15.2.4.5. CONCURSO MATERIAL BENÉFICO

Assim como no concurso formal, se da aplicação da regra do crime continuado, a exasperação implicar desproporcional aumento da pena, resultando ela superior à soma das penas individualmente aplicadas a cada crime, aplica-se a regra do concurso material, somando-as.

15.2.4.6. SUPERVENIÊNCIA DE LEI MAIS GRAVOSA

Súmula 711 do STF: “A lei penal mais grave aplica-se ao crime continuado ou ao crime permanente, se a sua vigência é anterior à cessação da continuidade ou da permanência.” Portanto, se há sucessão de leis penais no tempo, sendo substituída uma menos grave por uma mais gravosa e o crime continuado segue sendo praticado, aplica-se a ele a pena da lei posterior. Não há ofensa ao princípio da irretroatividade de lei penal mais gravosa.

15.2.4.7. PRESCRIÇÃO E CRIME CONTINUADO

Súmula 497 do STF: “Quando se tratar de crime continuado, a prescrição regula-se pela pena imposta na sentença, não se computando o acréscimo decorrente da continuação.” Portanto, para verificação do prazo prescricional, se considera a pena aplicada a cada fato individual e não a pena aplicada em razão do aumento derivado do crime continuado. No mesmo sentido: art. 119 do Código Penal.

16.1. CONCEITO

Pena é a consequência jurídica da prática de um crime, imposta pelo Estado. Consiste na restrição de bens jurídicos do autor do crime em resposta à sua ofensa a um bem jurídico de grande valor social.

O sistema de penas em vigor no Brasil tem por base os incisos XLVI e XLVII do art. 5.º da Constituição Federal, que elencam, respectivamente, as penas permitidas e proibidas no país. São proibidas as penas de morte, salvo em caso de guerra declarada (art. 84, XIX), as de caráter perpétuo, as de trabalhos forçados, a de banimento e as penas cruéis, ou seja, aquelas cuja imposição e execução trazem requintes de desumanidade. Ademais, as penas impostas não podem agredir a dignidade da pessoa humana (art. 1.º, III, CF).

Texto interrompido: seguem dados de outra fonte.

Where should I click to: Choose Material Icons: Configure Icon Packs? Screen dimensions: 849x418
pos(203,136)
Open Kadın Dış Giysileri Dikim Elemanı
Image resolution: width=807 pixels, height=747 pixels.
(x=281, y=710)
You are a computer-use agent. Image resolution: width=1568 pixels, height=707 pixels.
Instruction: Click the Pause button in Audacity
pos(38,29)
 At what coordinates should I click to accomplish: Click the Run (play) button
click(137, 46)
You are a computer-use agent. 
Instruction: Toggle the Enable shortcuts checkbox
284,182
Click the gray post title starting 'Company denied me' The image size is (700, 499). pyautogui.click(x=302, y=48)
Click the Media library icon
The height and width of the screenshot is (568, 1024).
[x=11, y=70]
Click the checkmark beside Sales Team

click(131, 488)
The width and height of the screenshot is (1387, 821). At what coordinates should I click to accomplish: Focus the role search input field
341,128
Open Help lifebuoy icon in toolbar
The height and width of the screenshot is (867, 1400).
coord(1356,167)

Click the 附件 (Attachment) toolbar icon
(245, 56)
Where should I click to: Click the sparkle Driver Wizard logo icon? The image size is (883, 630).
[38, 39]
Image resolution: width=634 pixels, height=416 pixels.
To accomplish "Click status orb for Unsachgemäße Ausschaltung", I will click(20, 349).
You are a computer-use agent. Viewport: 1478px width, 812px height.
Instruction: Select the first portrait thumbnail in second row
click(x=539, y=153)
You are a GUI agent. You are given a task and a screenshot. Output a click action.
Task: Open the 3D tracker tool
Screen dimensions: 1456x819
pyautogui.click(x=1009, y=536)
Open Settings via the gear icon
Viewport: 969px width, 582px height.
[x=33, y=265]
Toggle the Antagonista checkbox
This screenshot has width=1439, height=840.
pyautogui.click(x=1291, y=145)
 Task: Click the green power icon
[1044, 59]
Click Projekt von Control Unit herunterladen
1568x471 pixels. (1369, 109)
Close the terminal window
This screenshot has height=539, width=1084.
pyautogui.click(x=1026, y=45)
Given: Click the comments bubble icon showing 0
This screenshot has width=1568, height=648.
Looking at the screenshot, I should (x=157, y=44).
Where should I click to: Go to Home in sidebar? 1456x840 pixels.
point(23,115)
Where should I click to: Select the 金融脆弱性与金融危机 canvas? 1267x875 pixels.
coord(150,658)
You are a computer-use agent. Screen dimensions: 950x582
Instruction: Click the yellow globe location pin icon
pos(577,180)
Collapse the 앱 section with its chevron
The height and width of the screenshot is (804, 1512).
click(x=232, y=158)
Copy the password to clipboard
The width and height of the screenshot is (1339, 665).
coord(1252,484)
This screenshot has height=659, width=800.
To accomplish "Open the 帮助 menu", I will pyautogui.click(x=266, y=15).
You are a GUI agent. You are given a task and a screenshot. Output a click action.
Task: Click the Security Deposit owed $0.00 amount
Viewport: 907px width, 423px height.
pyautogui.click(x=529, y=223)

São permitidas, no direito penal brasileiro, as penas de privação ou restrição de liberdade, a perda de bens, a multa, a prestação social alternativa e a suspensão ou interdição de direitos. Embora não esteja explícita, há uma hierarquia entre elas, tendo em vista a importância do bem jurídico protegido (reclusão, detenção, prisão simples, restritivas de direitos e multa).

Em alguns casos, a sanção aplicável a quem praticou fato típico e ilícito não será uma pena, mas uma medida de segurança, de acordo com o sistema vicariante trazido pela Reforma Penal de 1984, conforme se verá abaixo.

16.2. TEORIAS DA PENA OU TEORIAS SOBRE OS FINS DA PENA

A questão dos fins da pena, do que se pretende com a aplicação da pena, está indissociavelmente ligada aos fins do próprio direito penal e de premissas valorativas e políticas sobre os próprios fins do Estado.

16.2.1. TEORIAS ABSOLUTAS OU RETRIBUTIVAS

A pena não tem uma finalidade distinta da punição do criminoso. Trata-se de uma retribuição, expiação, reparação ou compensação, por questão de justiça, do mal que é o crime por meio da aplicação da sanção penal. Ao mal do crime, que é a negação do direito, corresponde o mal da pena, que deve ser proporcional à culpabilidade do agente, sendo este seu principal mérito, ao estabelecer um limite para a pena, até então ilimitada. A teoria absoluta da pena foi defendida, entre outros, por Kant e Hegel.

Contra tais teorias pesa a crítica de que a pena não pode ser vista como um fim em si mesma, pois trata-se de um meio para alcançar uma finalidade maior. Além disso, contrariam o princípio da subsidiariedade do Direito Penal e estarem vinculadas a uma ordem absoluta de valores incompatível com sociedades plurais e democráticas.